▶ What is expected
The records that follow must be repeated exactly, line by line.

▶ Records provided
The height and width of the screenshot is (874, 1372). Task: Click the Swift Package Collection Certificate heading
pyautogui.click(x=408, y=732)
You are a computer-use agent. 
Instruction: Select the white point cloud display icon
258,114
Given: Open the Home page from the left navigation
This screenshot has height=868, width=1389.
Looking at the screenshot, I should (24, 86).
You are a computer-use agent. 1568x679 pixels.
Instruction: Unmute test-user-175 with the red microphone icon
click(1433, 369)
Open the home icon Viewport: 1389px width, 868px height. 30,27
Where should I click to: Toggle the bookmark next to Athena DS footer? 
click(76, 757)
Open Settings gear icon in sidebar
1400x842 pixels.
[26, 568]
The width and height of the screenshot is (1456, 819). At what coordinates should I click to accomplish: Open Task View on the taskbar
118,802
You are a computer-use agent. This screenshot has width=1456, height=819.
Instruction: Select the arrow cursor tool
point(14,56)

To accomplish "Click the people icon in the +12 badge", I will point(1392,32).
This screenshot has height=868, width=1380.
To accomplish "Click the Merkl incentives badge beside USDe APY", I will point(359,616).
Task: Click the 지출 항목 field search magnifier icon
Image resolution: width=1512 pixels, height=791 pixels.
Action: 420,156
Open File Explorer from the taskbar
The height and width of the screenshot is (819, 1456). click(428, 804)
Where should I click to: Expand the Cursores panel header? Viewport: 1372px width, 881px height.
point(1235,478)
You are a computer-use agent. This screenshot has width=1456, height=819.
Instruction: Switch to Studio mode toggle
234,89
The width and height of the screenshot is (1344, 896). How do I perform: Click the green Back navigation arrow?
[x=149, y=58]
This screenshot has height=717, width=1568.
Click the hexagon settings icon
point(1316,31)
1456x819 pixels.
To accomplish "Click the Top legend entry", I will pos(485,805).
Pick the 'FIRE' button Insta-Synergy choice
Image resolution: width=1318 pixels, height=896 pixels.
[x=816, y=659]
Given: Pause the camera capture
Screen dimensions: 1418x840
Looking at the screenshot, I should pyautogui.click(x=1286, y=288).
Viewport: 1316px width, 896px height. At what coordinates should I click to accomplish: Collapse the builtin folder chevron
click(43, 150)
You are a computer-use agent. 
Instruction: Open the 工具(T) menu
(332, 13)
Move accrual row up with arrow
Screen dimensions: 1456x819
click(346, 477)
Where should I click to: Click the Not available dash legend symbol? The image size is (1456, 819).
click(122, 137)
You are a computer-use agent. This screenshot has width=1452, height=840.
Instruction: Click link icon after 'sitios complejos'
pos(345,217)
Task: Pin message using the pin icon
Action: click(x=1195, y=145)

▶ Exercise solution
The height and width of the screenshot is (874, 1372). Task: Click the Swift Package Collection Certificate heading
pyautogui.click(x=408, y=732)
You are a computer-use agent. 
Instruction: Select the white point cloud display icon
258,114
Given: Open the Home page from the left navigation
This screenshot has height=868, width=1389.
Looking at the screenshot, I should (24, 86).
You are a computer-use agent. 1568x679 pixels.
Instruction: Unmute test-user-175 with the red microphone icon
click(1433, 369)
Open the home icon Viewport: 1389px width, 868px height. 30,27
Where should I click to: Toggle the bookmark next to Athena DS footer? 
click(76, 757)
Open Settings gear icon in sidebar
1400x842 pixels.
[26, 568]
The width and height of the screenshot is (1456, 819). At what coordinates should I click to accomplish: Open Task View on the taskbar
118,802
You are a computer-use agent. This screenshot has width=1456, height=819.
Instruction: Select the arrow cursor tool
point(14,56)

To accomplish "Click the people icon in the +12 badge", I will point(1392,32).
This screenshot has height=868, width=1380.
To accomplish "Click the Merkl incentives badge beside USDe APY", I will point(359,616).
Task: Click the 지출 항목 field search magnifier icon
Image resolution: width=1512 pixels, height=791 pixels.
Action: 420,156
Open File Explorer from the taskbar
The height and width of the screenshot is (819, 1456). click(428, 804)
Where should I click to: Expand the Cursores panel header? Viewport: 1372px width, 881px height.
point(1235,478)
You are a computer-use agent. This screenshot has width=1456, height=819.
Instruction: Switch to Studio mode toggle
234,89
The width and height of the screenshot is (1344, 896). How do I perform: Click the green Back navigation arrow?
[x=149, y=58]
This screenshot has height=717, width=1568.
Click the hexagon settings icon
point(1316,31)
1456x819 pixels.
To accomplish "Click the Top legend entry", I will pos(485,805).
Pick the 'FIRE' button Insta-Synergy choice
Image resolution: width=1318 pixels, height=896 pixels.
[x=816, y=659]
Given: Pause the camera capture
Screen dimensions: 1418x840
Looking at the screenshot, I should pyautogui.click(x=1286, y=288).
Viewport: 1316px width, 896px height. At what coordinates should I click to accomplish: Collapse the builtin folder chevron
click(43, 150)
You are a computer-use agent. 
Instruction: Open the 工具(T) menu
(332, 13)
Move accrual row up with arrow
Screen dimensions: 1456x819
click(346, 477)
Where should I click to: Click the Not available dash legend symbol? The image size is (1456, 819).
click(122, 137)
You are a computer-use agent. This screenshot has width=1452, height=840.
Instruction: Click link icon after 'sitios complejos'
pos(345,217)
Task: Pin message using the pin icon
Action: click(x=1195, y=145)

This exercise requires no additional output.